Gemcitabine mechanism of action. Gemcitabine enters cells via several nucleotide transporters, primarily Human Equilibrative Nucleoside Transporter 1 (hENT1). In the cytoplasm, Gemcitabine is modified extensively by a series of enzymatic reactions. Gemcitabine is phosphorylated by Deoxycytidine Kinase (dCK) to form dFdC monophosphate (dFdCMP), the rate-limiting step in Gemcitabine metabolism. Subsequently, dFdCMP can be deaminated by Deoxycytidylate Deaminase to form dFdUMP, a potent inhibitor of Thymidylate Synthase. Alternatively, dFdCMP can be phosphorylated by Nucleoside Monophosphate Kinase to become dFdC diphosphate (dFdCDP), inhibiting Ribonucleotide Reductase. dFdCDP can be further phosphorylated by Nucleoside Monophosphate Kinase A to form dFdCTP, which inhibits DNA polymerases. As an alternative to these activating modifications, Gemcitabine can be deaminated by Deoxycytidylate Deaminase to form dFdU, an inactive metabolite with no known anti-neoplastic effects.

Figure 5

Chemical structure of Paclitaxel and the albumin conjugated variant Nab-Paclitaxel.
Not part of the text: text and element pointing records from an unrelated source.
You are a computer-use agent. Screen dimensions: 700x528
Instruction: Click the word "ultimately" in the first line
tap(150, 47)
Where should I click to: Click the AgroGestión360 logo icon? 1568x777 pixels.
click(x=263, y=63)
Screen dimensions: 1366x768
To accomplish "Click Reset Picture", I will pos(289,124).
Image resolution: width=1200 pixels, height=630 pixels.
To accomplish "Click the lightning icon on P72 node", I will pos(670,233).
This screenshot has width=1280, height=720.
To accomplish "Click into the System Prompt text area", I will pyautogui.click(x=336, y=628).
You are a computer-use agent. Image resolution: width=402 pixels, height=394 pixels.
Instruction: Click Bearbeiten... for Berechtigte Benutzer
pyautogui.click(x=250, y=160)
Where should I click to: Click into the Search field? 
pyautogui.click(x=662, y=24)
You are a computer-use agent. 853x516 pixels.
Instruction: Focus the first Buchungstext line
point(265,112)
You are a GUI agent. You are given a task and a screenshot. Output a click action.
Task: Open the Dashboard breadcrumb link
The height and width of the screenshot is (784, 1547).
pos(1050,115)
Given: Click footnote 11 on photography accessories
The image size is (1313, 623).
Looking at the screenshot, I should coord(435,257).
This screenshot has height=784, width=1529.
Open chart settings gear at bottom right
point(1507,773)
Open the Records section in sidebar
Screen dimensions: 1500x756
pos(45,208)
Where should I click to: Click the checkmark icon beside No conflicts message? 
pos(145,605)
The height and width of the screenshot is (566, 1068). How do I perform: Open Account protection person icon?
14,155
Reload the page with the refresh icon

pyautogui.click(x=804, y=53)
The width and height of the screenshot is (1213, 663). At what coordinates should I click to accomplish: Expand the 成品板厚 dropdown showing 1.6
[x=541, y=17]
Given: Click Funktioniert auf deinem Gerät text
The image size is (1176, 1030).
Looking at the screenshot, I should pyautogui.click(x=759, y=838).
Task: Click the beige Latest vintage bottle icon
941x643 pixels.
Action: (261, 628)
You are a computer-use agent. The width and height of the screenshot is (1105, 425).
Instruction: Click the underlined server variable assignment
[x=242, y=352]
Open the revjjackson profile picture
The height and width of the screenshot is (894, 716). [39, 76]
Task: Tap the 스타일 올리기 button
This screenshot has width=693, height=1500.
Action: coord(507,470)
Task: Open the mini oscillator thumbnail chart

Nab-Paclitaxel, used in combination with Gemcitabine in PDAC, varies from Paclitaxel in that it is conjugated to albumin as a delivery vehicle.

Figure 6

Chemical structure of uracil and its chemical mimic 5-Fluorouracil. 5-Fluorouracil (5-FU) is a nucleoside analog identical in structure to uracil apart from a single fluoride molecule at the 5’-position.

Figure 7

5-Fluorouracil mechanism of action. 5-Fluorouracil (5-FU) enters target cells in a similar manner to uracil, mainly by facilitated transport. Like Gemcitabine, 5-Fluorouracil (5-FU) is modified extensively in the cytoplasm. This includes conversion to Fluorodeoxyuridine monophosphate (FdUMP) by Thymidine Phosphorylase, inhibiting Thymidylate Synthase and potentiated by the addition of Leucovorin. In a parallel mechanism, 5-FU can be further modified to Fluorodeoxyuridine triphosphate, which subsequently inhibits RNA Polymerase.

Figure 8

Chemical structure of Irinotecan and conversion to its active metabolite SN-38. In the intestinal mucosa, liver, and plasma, Irinotecan undergoes carboxylesterase-mediated cleavage of the carbamate bond between the camptothecin moiety and the dipiperidino side chain, converting water-soluble Irinotecan to lipid-soluble SN-38, its active metabolite.

Figure 9

Chemical structure of Oxaliplatin and structural similarity to Cisplatin. Oxaliplatin is structurally similar to Cisplatin, though it differs in the replacement of amine groups with diaminocyclohexane and the chlorine ligands with oxalate, thereby increasing antitumor activity and water solubility.